**ABOUT THIS EXERCISE**
Where the word "with" appears in a line below, copy the whole line.

**SUPPLIED RECORDS**

= = =

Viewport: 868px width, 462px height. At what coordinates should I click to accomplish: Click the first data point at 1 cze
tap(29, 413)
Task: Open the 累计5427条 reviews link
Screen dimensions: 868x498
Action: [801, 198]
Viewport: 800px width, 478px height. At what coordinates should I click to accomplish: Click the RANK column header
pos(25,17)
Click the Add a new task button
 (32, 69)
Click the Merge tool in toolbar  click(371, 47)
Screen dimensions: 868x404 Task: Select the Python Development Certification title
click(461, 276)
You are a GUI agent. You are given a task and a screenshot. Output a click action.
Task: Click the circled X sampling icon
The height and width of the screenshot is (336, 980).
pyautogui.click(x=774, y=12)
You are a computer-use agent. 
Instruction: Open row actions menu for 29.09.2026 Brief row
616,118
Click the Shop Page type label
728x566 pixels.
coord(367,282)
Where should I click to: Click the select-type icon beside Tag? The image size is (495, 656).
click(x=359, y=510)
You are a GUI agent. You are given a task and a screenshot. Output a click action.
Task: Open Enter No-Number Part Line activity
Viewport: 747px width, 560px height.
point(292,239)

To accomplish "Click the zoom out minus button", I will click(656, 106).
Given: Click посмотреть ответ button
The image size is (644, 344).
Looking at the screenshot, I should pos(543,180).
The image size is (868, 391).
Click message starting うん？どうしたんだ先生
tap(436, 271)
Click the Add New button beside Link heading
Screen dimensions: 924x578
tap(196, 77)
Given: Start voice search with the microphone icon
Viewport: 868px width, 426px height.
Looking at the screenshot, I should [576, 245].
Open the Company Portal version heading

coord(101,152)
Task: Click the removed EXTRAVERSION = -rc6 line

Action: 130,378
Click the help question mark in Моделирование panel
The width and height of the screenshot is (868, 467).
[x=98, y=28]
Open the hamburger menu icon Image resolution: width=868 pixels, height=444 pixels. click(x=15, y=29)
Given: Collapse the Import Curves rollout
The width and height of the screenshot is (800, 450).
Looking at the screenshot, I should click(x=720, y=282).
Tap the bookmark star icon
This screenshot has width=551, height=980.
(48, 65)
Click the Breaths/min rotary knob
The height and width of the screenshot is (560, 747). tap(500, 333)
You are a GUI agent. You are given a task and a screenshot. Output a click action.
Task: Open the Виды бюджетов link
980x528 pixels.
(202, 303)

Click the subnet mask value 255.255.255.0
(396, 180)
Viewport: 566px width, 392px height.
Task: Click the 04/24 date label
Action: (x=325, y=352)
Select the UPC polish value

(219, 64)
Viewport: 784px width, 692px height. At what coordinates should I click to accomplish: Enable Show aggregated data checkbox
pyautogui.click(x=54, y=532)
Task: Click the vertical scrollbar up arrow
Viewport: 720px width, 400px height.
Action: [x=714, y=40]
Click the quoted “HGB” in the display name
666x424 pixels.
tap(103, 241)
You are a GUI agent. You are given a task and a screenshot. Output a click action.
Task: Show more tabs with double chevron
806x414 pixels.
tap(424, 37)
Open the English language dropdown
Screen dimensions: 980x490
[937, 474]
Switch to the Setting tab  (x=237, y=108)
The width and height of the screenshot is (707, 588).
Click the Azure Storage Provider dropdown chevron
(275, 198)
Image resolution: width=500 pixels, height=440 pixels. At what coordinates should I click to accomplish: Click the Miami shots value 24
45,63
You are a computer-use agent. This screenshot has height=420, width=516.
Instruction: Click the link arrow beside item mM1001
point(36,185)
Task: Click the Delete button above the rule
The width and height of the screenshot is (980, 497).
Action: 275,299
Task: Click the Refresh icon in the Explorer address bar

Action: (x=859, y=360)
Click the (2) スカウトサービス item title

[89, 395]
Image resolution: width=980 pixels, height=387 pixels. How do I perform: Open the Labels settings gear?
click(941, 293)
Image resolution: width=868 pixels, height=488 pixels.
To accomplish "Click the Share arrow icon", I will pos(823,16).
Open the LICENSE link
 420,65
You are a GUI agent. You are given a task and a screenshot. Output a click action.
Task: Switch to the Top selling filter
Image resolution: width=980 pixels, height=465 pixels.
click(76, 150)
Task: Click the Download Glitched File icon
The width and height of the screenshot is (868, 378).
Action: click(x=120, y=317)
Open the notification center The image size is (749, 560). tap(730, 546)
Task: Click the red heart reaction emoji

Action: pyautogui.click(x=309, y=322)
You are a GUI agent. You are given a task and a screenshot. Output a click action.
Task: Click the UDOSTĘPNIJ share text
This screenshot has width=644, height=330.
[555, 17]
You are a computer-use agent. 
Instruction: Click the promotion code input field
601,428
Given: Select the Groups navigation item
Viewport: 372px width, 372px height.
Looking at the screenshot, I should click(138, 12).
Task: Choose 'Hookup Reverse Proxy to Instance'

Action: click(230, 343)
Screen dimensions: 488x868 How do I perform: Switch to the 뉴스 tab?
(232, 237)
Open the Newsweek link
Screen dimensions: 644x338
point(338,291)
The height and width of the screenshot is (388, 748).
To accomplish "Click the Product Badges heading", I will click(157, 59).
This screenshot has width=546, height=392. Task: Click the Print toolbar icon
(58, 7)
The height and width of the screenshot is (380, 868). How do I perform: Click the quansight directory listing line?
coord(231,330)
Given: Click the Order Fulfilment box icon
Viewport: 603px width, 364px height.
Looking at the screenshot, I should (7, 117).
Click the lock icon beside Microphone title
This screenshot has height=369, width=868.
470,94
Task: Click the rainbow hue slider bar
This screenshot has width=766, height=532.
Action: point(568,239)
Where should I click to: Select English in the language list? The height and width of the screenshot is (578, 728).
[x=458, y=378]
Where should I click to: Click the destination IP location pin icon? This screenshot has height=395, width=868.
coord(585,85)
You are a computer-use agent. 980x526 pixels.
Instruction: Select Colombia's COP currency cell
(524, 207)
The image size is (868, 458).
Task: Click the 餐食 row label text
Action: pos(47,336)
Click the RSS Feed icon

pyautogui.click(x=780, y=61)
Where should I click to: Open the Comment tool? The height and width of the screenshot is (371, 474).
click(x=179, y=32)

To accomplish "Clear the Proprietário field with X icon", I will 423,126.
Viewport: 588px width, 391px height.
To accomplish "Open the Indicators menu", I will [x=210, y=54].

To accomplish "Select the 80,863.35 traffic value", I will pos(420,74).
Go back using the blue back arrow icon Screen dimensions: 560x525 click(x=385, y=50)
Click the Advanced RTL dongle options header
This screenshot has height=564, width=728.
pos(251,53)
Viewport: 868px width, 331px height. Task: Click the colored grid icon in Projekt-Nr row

= = =

**TASK RESULT**
Given: Start voice search with the microphone icon
Task: Show more tabs with double chevron
To accomplish "Clear the Proprietário field with X icon", I will 423,126.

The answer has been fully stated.